## Start TEXT PROVIDED
Keep the voice down, would you?

“In Wales, people would have voted for Michael Foot or Neil Kinnock,” says Guto (Pryce, bassist, who looks exactly like Bunf, guitarist), perched on a throne of fluffy yellow Tweety-Pies. “It’s traditionally left-wing, and then there was the miners’ strike. Surveillance. Fighting with the police. The lies told about Scargill paying off his mortgage with union funds and collaborating with the KGB. Arthur’s had a bad press, but he was proved right. There are now no miners in South Wales.”

“We’re not a protest group but our song ‘The Man Don’t Give A F’ is a vague political comment on injustice,” says Gruff, his slow, measured tones giving him extra authority.

“And,” adds Guto, “‘Fuzzy Birds’, where we wire our hamster to power our house, is a classic example of Marxist theory.”

America is going to love Super Furry Animals.

SEEING AS though at this rate there’s a fair chance that next time the Super Furries visit America they’ll be doing so in manacles and chains, it seems like a good idea to do some sight-seeing. Gruff suggests the Statue Of Liberty, symbolising as it does freedom, justice, idealism, etc. Very appropriate, although the more lily-livered among us do balk slightly at the journey to get to its island base, aboard a battered old boat that looks like it last saw service in World War 2.
## End TEXT PROVIDED
TASK DESCRIPTION
Please extract the stretch of the Super Furry Animals interview from "SEEING AS though" up to and including "World War 2.", word for word.
## Start DATASET CONTENT
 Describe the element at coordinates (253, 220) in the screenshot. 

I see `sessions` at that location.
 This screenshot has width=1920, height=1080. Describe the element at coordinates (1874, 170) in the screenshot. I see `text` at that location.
## End DATASET CONTENT
WRITTEN RESPONSE
SEEING AS though at this rate there’s a fair chance that next time the Super Furries visit America they’ll be doing so in manacles and chains, it seems like a good idea to do some sight-seeing. Gruff suggests the Statue Of Liberty, symbolising as it does freedom, justice, idealism, etc. Very appropriate, although the more lily-livered among us do balk slightly at the journey to get to its island base, aboard a battered old boat that looks like it last saw service in World War 2.